WASHINGTON — The U.S. House of Representatives voted 234-194 Thursday, mostly along party lines, to repeal the "don't ask, don't tell" policy that bars openly gay citizens from military service.

The Senate Armed Services Committee voted 16-12 to repeal the policy, as well.

The House's vote came shortly after 8 p.m. Mountain time, following a long day of debate on the National Defense Authorization Act, which identifies the funding and policies of the U.S. military.

Utah's lone Democratic congressman, Rep. Jim Matheson, voted for the repeal of the 17-year-old section of law.

"Anyone willing to put on a uniform and make that sacrifice deserves our respect," Matheson said Wednesday.

He said the amendment to the bill was written so that the repeal won't take effect until after the policy is reviewed by the U.S. Department of Defense.

The amendment was supported by Secretary of Defense Robert Gates and Chairman of the Joint Chiefs of Staff Admiral Michael Mullen.

During debates on other amendments throughout the day, House Republicans made a point to voice their disapproval of voting on a repeal until after the Defense Department could complete a survey of U.S. military members and leaders to find out how the repeal could affect them and troop cohesion.

Utah's four Republicans in Congress said it's too early for such a vote, and both Reps.

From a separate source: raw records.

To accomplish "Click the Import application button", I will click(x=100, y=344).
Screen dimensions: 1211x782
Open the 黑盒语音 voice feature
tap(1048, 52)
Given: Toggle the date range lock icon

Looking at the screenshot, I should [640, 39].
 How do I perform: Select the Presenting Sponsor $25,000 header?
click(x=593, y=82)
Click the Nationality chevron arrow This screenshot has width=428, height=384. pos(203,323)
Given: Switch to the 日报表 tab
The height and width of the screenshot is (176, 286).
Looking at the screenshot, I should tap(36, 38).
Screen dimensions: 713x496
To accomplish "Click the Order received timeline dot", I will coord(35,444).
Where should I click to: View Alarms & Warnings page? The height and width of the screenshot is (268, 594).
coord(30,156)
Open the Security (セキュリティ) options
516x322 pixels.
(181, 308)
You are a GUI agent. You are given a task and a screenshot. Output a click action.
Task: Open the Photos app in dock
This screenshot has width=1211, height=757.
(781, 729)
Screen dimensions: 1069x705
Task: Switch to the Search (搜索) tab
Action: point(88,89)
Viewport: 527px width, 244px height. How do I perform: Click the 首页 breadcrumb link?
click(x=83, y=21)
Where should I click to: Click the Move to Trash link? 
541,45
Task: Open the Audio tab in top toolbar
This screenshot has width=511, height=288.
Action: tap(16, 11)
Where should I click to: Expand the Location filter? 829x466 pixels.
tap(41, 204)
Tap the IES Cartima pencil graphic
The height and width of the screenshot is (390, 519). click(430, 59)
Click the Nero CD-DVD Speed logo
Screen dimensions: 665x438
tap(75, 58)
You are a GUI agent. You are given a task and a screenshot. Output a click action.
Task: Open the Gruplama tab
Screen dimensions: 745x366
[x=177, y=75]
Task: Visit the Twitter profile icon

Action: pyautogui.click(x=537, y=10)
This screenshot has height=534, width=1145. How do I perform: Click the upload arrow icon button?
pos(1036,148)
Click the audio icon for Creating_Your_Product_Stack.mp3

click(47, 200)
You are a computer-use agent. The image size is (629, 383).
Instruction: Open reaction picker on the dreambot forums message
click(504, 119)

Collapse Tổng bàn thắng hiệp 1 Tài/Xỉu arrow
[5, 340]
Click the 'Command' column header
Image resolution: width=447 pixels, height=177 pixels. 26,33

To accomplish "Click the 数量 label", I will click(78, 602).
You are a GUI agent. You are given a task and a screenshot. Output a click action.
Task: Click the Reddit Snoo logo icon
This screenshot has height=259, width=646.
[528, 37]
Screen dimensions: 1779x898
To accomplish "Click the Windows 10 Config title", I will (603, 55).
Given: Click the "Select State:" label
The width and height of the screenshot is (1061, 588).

Rob Bishop and Jason Chaffetz voted against the repeal.

"It is irresponsible for supporters of this effort to ram an amendment through Congress, in a panicked fashion, before the Department of Defense has had sufficient time to conduct a full review of the proposed change," Bishop said Wednesday before the amendment came to the floor.

Chaffetz said he's willing to have an open mind when it comes to changes in the policy, but he said this is not the time to make these types of changes.

It appears Democrats are trying to appease the gay community, he said.

Utah's senators, Orrin Hatch and Bob Bennett, both Republicans, said they felt the Defense Department should finish its review of the policy among servicemen and women before Congress votes.

This story was reported from Salt Lake City.